In the broadest sense this book is concerned with describing and explaining how particular places contain the key elements necessary for understanding the social worlds constructed, maintained, and modified by those who once inhabited them. This is achieved through the investigation of biographical, topographic, geopolitical, ideological, cosmological, and mnemonic facets of place, beginning with processes of place making and continuing with the development of networks among and between places and broader landscapes.

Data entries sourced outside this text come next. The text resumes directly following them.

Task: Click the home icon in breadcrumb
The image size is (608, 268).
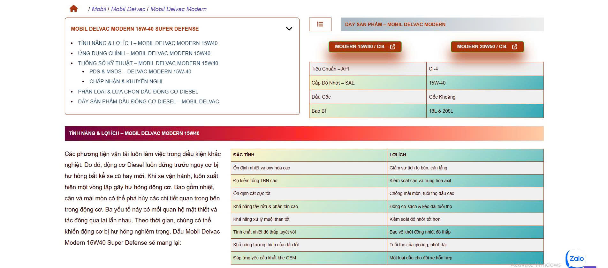Action: coord(73,9)
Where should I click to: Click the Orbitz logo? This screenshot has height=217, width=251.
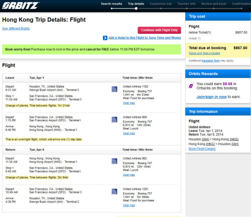pos(21,6)
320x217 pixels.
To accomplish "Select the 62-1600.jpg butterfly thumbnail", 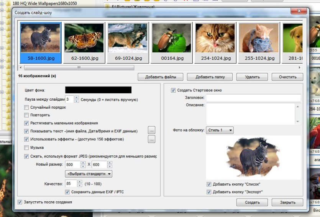I will point(84,42).
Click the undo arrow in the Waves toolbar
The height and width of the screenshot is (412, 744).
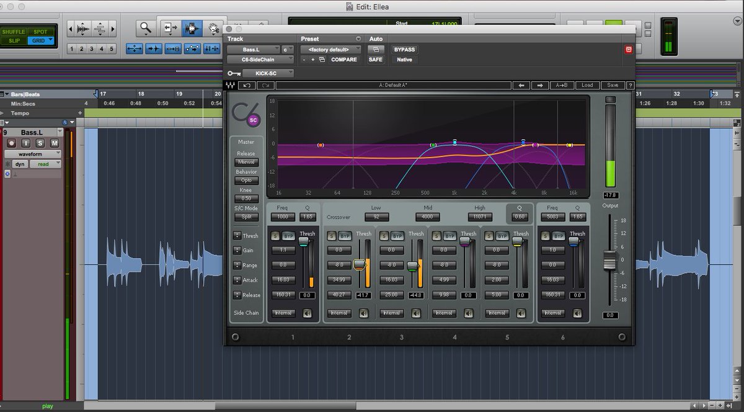(x=247, y=85)
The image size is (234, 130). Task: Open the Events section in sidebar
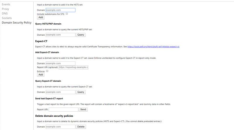[6, 4]
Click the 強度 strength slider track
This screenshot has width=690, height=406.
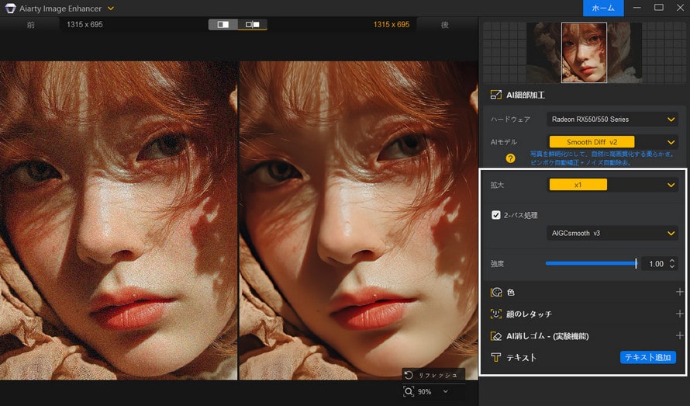tap(590, 264)
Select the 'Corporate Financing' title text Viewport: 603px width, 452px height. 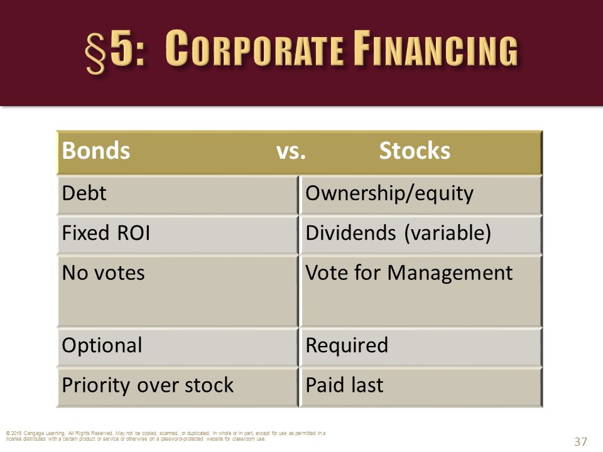tap(342, 48)
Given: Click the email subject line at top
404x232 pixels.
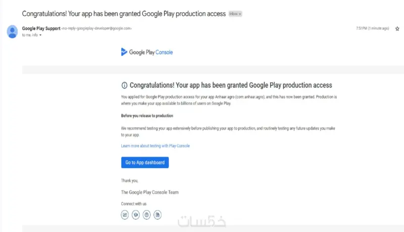Looking at the screenshot, I should click(124, 14).
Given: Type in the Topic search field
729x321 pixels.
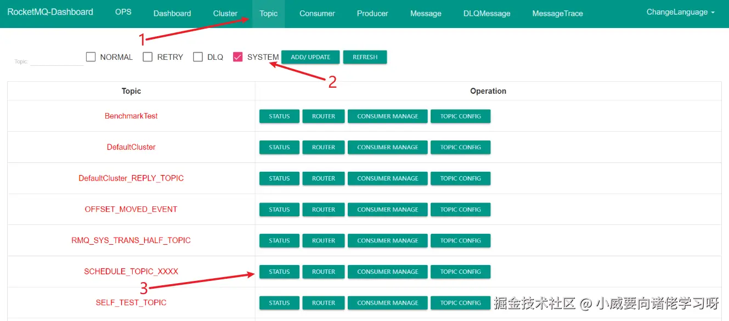Looking at the screenshot, I should pos(56,61).
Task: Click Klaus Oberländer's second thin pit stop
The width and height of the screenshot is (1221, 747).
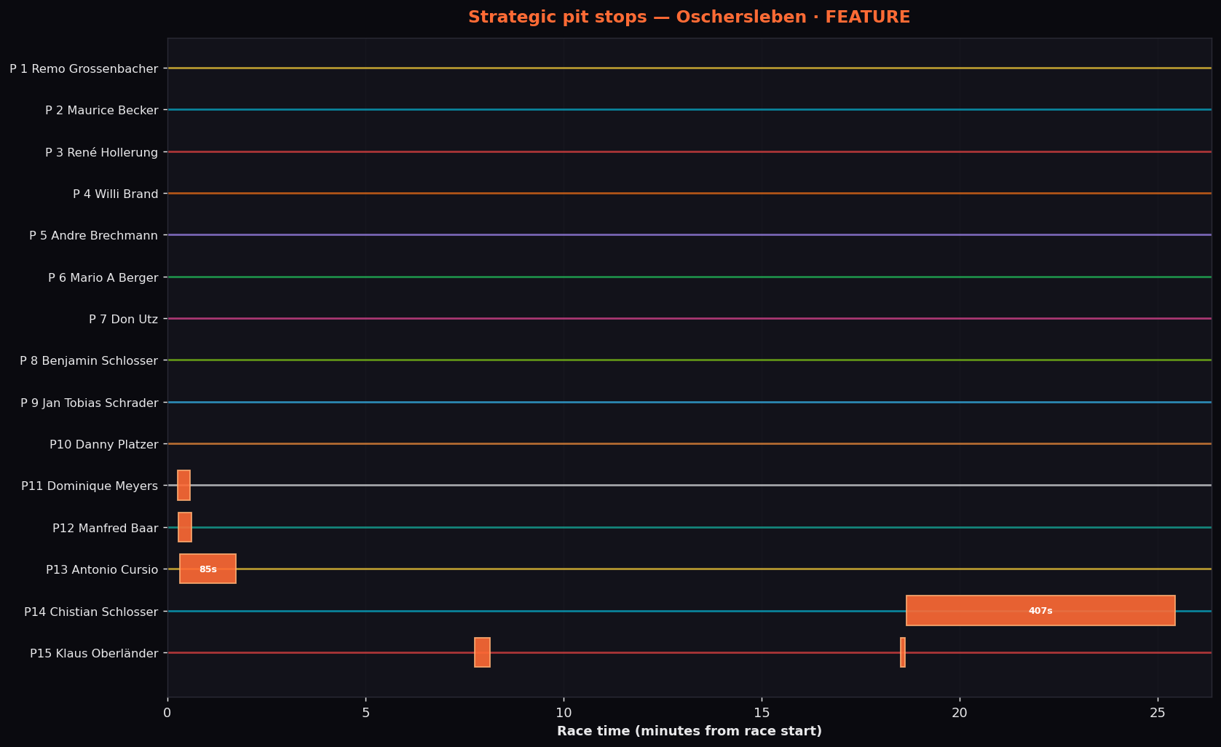Action: pos(903,652)
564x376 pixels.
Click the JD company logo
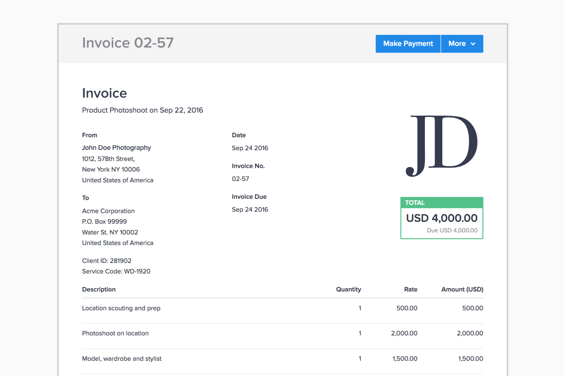click(x=441, y=146)
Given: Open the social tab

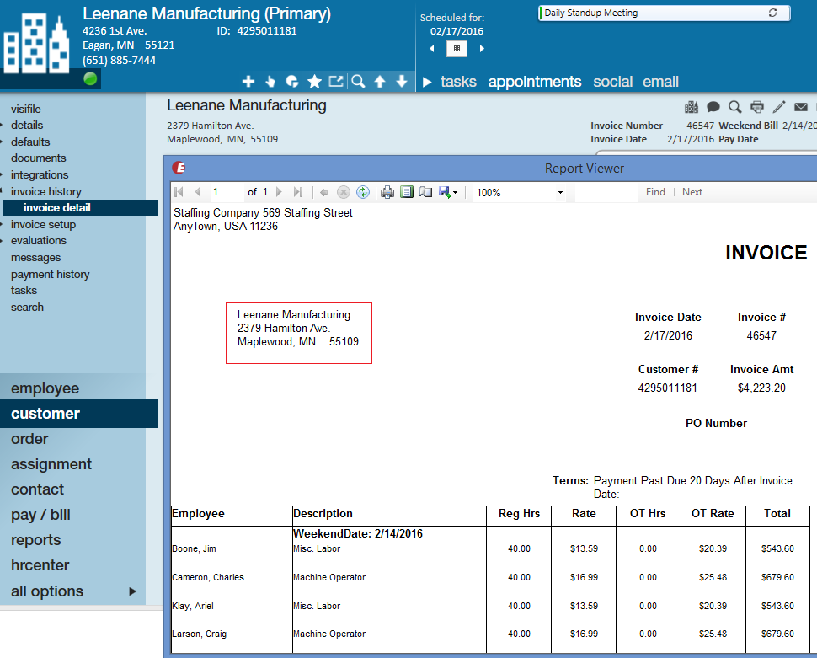Looking at the screenshot, I should coord(612,82).
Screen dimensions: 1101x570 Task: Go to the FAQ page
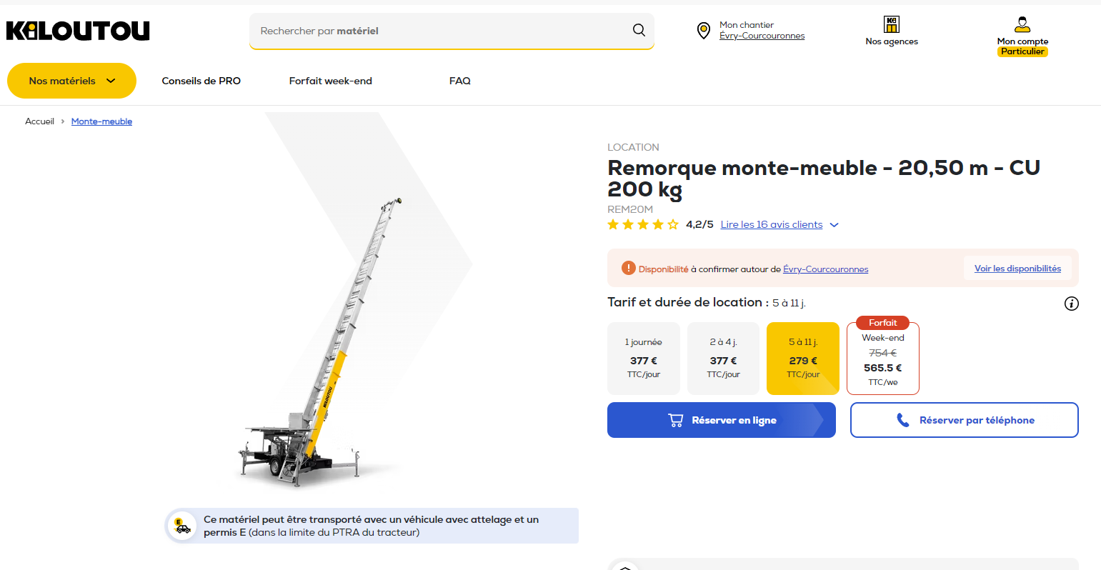point(460,81)
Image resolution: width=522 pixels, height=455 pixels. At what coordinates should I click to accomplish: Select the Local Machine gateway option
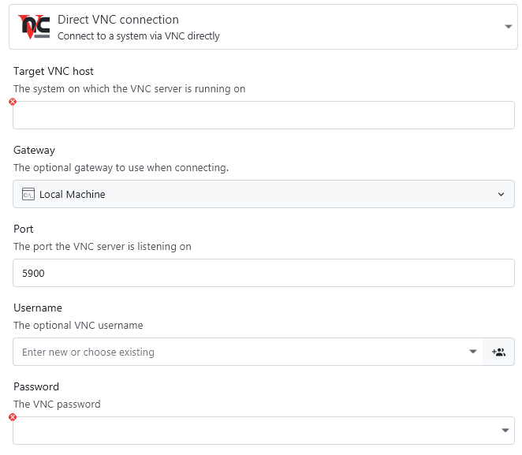click(73, 194)
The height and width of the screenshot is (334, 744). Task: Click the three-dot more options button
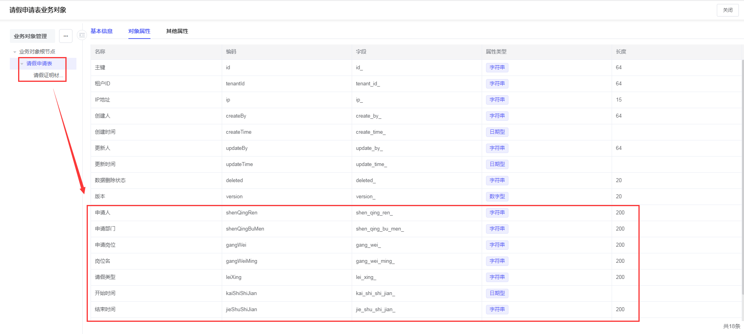point(66,36)
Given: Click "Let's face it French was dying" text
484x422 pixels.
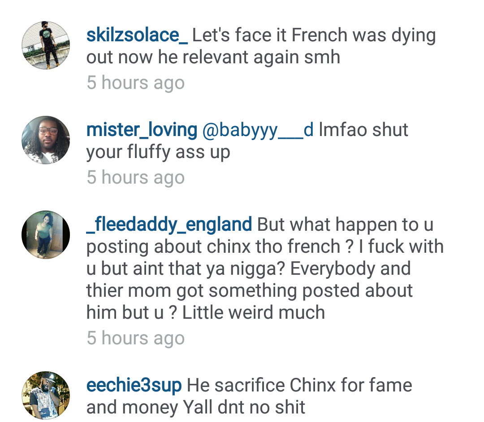Looking at the screenshot, I should point(314,35).

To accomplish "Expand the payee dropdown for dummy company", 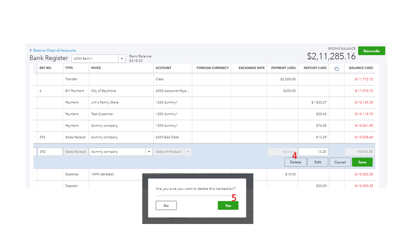I will (x=149, y=152).
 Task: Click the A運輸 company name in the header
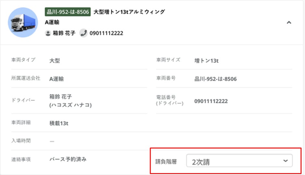click(x=52, y=22)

Diverse spatial and temporal contexts in two culture areas--Mesoamerica and the Greater Southwest--serve as backdrops for nine chapters in which fourteen contributors show how place is an ideal starting point to begin unraveling the human past. Several authors further address the enduring significance of places of the past for contemporary peoples. Among the many strengths of this volume is the careful way in which powerful concepts, diverse lines of thought, and empirical models are integrated to reveal the multiple facets of meaningful places, and to illustrate ways in which places may be approached archaeologically, theoretically, and culturally. Ultimately, the book’s contributors champion the notion that place is a valid and useful analytical unit for describing, reconstructing, interpreting, and explaining the form, structure, and temporality of the meanings humans ascribe to their environment.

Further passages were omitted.